### Supplied records:
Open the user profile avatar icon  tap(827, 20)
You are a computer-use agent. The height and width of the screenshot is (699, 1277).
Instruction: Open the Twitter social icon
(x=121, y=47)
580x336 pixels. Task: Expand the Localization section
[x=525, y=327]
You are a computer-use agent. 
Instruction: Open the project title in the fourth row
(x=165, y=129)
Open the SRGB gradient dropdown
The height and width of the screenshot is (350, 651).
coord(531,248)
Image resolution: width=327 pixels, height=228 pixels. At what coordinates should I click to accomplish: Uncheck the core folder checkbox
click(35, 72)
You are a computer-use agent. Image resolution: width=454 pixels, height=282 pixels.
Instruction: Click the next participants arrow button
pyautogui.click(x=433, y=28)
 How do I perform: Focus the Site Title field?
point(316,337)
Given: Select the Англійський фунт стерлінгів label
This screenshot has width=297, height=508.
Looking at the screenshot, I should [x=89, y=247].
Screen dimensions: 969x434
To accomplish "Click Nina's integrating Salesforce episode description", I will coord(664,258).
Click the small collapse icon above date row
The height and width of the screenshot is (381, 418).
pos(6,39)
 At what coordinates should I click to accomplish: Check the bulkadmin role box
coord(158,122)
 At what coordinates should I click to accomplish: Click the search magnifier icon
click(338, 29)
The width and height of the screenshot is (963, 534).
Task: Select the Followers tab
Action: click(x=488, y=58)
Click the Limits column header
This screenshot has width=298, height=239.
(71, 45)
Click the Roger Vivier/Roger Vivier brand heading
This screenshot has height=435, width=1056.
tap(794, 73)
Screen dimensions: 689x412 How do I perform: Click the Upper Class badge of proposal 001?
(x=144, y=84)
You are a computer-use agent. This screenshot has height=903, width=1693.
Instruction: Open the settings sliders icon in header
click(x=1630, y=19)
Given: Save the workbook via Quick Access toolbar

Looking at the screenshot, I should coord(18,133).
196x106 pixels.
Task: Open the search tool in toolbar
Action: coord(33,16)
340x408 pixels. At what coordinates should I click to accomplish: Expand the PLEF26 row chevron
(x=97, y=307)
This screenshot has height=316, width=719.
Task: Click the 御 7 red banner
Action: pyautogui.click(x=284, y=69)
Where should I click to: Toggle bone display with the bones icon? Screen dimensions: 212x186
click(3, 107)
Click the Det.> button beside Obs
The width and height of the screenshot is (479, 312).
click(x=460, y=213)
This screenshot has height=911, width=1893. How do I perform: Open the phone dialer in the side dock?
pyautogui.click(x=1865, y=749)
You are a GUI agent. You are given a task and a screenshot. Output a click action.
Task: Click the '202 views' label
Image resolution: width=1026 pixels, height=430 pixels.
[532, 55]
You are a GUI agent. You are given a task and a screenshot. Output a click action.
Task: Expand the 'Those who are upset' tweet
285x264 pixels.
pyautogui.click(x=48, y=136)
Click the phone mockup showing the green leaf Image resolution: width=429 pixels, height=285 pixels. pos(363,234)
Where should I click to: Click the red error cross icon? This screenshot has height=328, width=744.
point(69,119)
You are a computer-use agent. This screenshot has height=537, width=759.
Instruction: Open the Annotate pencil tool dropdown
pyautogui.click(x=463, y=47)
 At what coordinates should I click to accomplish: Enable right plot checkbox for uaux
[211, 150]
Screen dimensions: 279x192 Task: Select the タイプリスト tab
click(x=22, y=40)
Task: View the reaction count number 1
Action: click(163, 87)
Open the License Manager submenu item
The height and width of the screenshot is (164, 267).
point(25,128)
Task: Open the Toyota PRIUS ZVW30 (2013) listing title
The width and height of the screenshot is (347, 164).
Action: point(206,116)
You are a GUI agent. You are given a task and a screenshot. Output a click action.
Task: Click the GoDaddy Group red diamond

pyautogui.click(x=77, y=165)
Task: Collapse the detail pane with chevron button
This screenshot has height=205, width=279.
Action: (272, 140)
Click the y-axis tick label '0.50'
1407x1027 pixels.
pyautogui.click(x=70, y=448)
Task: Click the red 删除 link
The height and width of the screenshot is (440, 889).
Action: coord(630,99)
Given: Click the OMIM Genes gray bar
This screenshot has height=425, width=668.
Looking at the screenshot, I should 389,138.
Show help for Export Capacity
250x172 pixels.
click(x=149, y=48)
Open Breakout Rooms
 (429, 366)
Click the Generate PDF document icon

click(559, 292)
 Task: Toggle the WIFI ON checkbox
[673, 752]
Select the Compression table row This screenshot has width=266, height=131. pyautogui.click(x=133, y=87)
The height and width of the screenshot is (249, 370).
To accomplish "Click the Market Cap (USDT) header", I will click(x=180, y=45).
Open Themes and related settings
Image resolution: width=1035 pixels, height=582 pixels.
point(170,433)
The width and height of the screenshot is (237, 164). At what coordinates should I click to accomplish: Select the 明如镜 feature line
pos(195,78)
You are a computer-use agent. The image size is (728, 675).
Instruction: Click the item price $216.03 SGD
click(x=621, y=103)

### Instructions for the task:
State how many lines in the material contain "label", giving nothing besides the count.

### Response box:
3